Reportedly, Mateo and a teammate were in a taxi on their way back to their Albuquerque hotel when he used the fake $100 to pay the $26.80 cab fare. The driver then tried to use the bill to pay his dispatcher but  after using a marking pen, they found out it was fake and so he drove back to the team’s hotel and called the police.

When police approached Mateo in the hotel and started patting him down, he immediately told them in Spanish that he “didn’t pass the bad money.” Probably not the best thing to say when they haven’t even informed you yet why they are there; methinks it smacks a skosh of guilt.

Although certainly not as much as the two stacks of fake $100 bills in his hotel room on the table that the police found upon entering his room, that more screams guilt than smacks. Mateo was taken into custody by the Secret Service and is likely to be charged sometime in the next few days. The Giants have yet to take any action against him, but it seems probable that his attempts to get back to the majors will be on hold for the next 7-10…

30
Jul
08

Katy, Texas’ Summer of Fun!

“When a girl (BEEP) in her pants and puts her pants on another girl’s head, that’s just disgusting,” so says the sister of one of the Morton Ranch High School junior varsity cheerleaders and I couldn’t agree more. That was only the beginning for 14 members of the high school varsity cheerleading team who have since been accused of hazing their JV cohorts.

Traditionally the varsity team kidnaps the JV team and then takes them out to breakfast, which doesn’t seem like such a bad thing to me, in fact, it almost seems like fun! Instead, this year, the 12 varsity girls, the team’s equipment manager and of course, the school’s mascot decided to do it slightly different.

(First off, what the fuck does the cheerleading squad need with an equipment manager, are there other things besides pom-poms? Are the girls not able to keep an eye on them themselves? Also, was the mascot wearing the costume the whole time? These are important questions and I demand answers!)

In order to welcome the JV girls to the cheerleading sorority, the senior girls duct-taped the JV squads hands and then threw them into a pool.
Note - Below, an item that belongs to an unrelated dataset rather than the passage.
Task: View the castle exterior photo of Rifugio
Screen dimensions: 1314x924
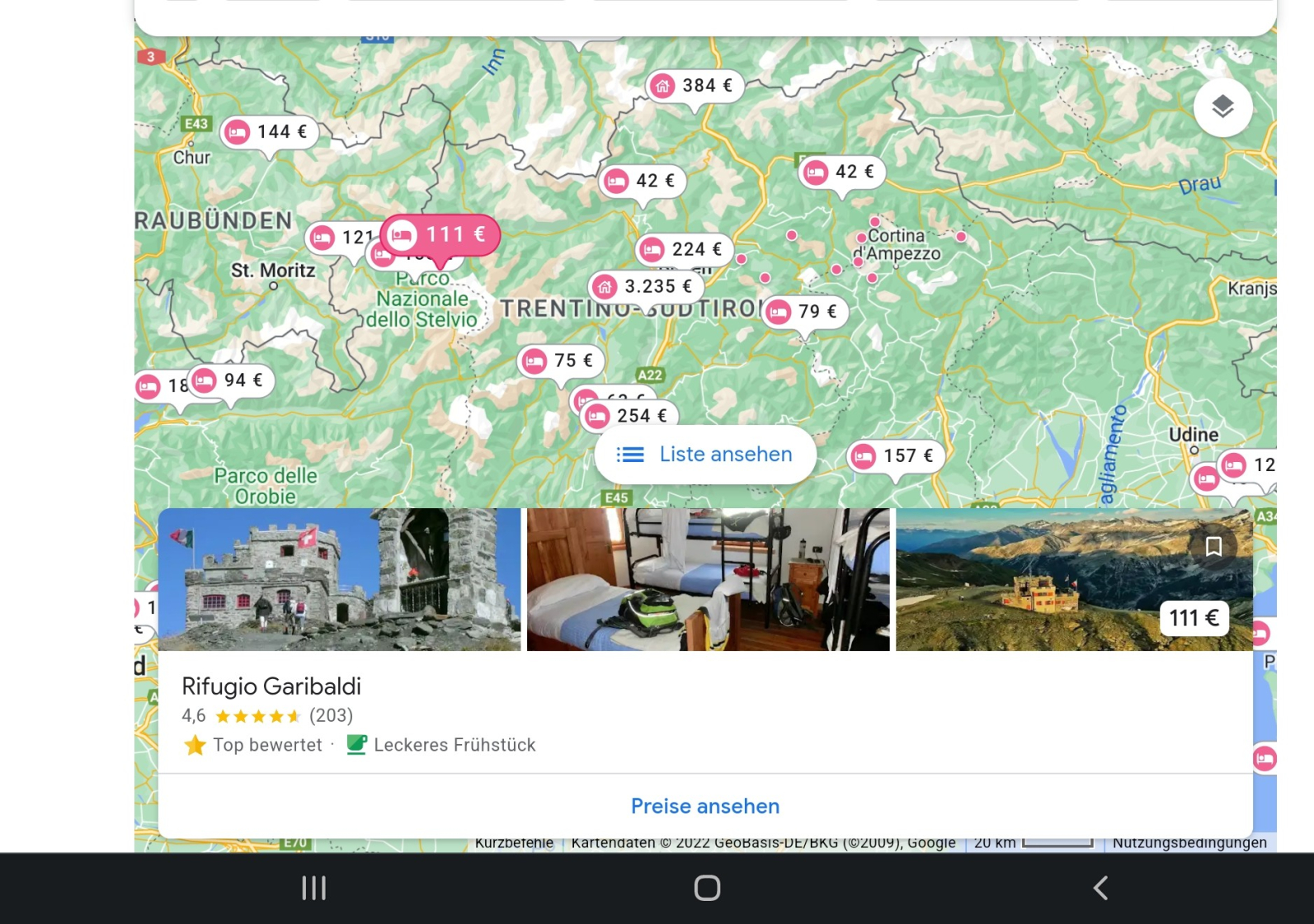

They reportedly also were “flicking [the JV girls’] body parts,” which I wonder if is anything like flicking the bean?

School officials responded right away saying “The district is investigating an alleged off-campus incident possibly involving inappropriate behavior by certain students.” Sounds like they’ve really got it taken care of!

photo_servletMorton Ranch High School is in the Houston suburb of Katy, Texas, normally famous for housing steroids using uber-douche Roger Clemens. I’m sure he must be relieved to not be the headline in the local paper for once. The school also just got out from a fun teacher-student sex scandal that came out last week.

Continue reading ‘Katy, Texas’ Summer of Fun!’

29
Jul
08

Nice Form on the Stiff-Arm Tackle Though…

Yesterday in NYC the annual bike event “Critical Mass” went off with very few hitches. Except for when they rode through Times Square and 22 year old NYPD member Patrick Pogan took umbrage and tackled rider Christopher Long for apparently no reason. To add insult, Pogan then arrested the rider for attempted assault in the third degree, resisting arrest and disorderly conduct; he has been since stripped of both his badge and gun.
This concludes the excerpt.